*What the task requires*: Output every record below exactly.

*Given information*:
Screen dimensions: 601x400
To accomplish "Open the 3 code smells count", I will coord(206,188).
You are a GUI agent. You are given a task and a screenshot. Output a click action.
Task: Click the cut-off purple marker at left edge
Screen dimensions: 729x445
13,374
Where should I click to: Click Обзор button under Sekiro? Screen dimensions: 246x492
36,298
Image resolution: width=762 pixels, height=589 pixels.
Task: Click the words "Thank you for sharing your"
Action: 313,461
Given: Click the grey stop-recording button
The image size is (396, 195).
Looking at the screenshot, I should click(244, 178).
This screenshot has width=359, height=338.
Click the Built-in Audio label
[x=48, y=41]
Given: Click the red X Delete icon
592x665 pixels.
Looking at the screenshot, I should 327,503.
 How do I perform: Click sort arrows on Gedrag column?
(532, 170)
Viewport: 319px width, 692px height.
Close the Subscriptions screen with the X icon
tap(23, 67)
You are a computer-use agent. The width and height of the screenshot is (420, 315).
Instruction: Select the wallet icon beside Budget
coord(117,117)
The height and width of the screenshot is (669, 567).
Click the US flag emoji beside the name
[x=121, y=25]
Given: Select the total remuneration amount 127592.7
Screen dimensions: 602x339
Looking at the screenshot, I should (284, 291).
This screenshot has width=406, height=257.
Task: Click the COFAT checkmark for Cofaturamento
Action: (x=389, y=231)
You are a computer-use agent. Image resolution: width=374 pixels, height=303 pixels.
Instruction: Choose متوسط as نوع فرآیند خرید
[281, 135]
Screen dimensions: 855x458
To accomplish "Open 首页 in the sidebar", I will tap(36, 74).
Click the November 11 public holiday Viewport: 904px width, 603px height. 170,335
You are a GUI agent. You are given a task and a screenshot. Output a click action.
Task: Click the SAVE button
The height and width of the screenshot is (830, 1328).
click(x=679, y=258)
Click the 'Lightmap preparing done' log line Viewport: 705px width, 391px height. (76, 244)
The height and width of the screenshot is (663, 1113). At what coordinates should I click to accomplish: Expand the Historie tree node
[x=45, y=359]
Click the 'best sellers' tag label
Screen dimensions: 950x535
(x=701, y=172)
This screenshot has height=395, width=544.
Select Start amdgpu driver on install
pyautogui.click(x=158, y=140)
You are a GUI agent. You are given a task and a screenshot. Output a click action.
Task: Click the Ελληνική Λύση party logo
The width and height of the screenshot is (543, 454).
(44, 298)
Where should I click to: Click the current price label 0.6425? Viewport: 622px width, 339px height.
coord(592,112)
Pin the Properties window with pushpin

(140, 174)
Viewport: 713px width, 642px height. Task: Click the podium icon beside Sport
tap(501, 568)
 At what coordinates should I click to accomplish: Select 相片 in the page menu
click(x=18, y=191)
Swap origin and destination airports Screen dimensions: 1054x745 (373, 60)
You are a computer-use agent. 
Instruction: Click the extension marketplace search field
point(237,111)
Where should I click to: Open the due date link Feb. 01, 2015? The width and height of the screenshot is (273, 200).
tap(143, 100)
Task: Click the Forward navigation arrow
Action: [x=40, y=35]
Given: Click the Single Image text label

*Expected output*:
Screen dimensions: 601x400
To accomplish "Open the 3 code smells count", I will coord(206,188).
You are a GUI agent. You are given a task and a screenshot. Output a click action.
Task: Click the cut-off purple marker at left edge
Screen dimensions: 729x445
13,374
Where should I click to: Click Обзор button under Sekiro? Screen dimensions: 246x492
36,298
Image resolution: width=762 pixels, height=589 pixels.
Task: Click the words "Thank you for sharing your"
Action: 313,461
Given: Click the grey stop-recording button
The image size is (396, 195).
Looking at the screenshot, I should click(244, 178).
This screenshot has width=359, height=338.
Click the Built-in Audio label
[x=48, y=41]
Given: Click the red X Delete icon
592x665 pixels.
Looking at the screenshot, I should 327,503.
 How do I perform: Click sort arrows on Gedrag column?
(532, 170)
Viewport: 319px width, 692px height.
Close the Subscriptions screen with the X icon
tap(23, 67)
You are a computer-use agent. The width and height of the screenshot is (420, 315).
Instruction: Select the wallet icon beside Budget
coord(117,117)
The height and width of the screenshot is (669, 567).
Click the US flag emoji beside the name
[x=121, y=25]
Given: Select the total remuneration amount 127592.7
Screen dimensions: 602x339
Looking at the screenshot, I should (284, 291).
This screenshot has width=406, height=257.
Task: Click the COFAT checkmark for Cofaturamento
Action: (x=389, y=231)
You are a computer-use agent. Image resolution: width=374 pixels, height=303 pixels.
Instruction: Choose متوسط as نوع فرآیند خرید
[281, 135]
Screen dimensions: 855x458
To accomplish "Open 首页 in the sidebar", I will tap(36, 74).
Click the November 11 public holiday Viewport: 904px width, 603px height. 170,335
You are a GUI agent. You are given a task and a screenshot. Output a click action.
Task: Click the SAVE button
The height and width of the screenshot is (830, 1328).
click(x=679, y=258)
Click the 'Lightmap preparing done' log line Viewport: 705px width, 391px height. (76, 244)
The height and width of the screenshot is (663, 1113). At what coordinates should I click to accomplish: Expand the Historie tree node
[x=45, y=359]
Click the 'best sellers' tag label
Screen dimensions: 950x535
(x=701, y=172)
This screenshot has height=395, width=544.
Select Start amdgpu driver on install
pyautogui.click(x=158, y=140)
You are a GUI agent. You are given a task and a screenshot. Output a click action.
Task: Click the Ελληνική Λύση party logo
The width and height of the screenshot is (543, 454).
(44, 298)
Where should I click to: Click the current price label 0.6425? Viewport: 622px width, 339px height.
coord(592,112)
Pin the Properties window with pushpin

(140, 174)
Viewport: 713px width, 642px height. Task: Click the podium icon beside Sport
tap(501, 568)
 At what coordinates should I click to accomplish: Select 相片 in the page menu
click(x=18, y=191)
Swap origin and destination airports Screen dimensions: 1054x745 (373, 60)
You are a computer-use agent. 
Instruction: Click the extension marketplace search field
point(237,111)
Where should I click to: Open the due date link Feb. 01, 2015? The width and height of the screenshot is (273, 200).
tap(143, 100)
Task: Click the Forward navigation arrow
Action: [x=40, y=35]
Given: Click the Single Image text label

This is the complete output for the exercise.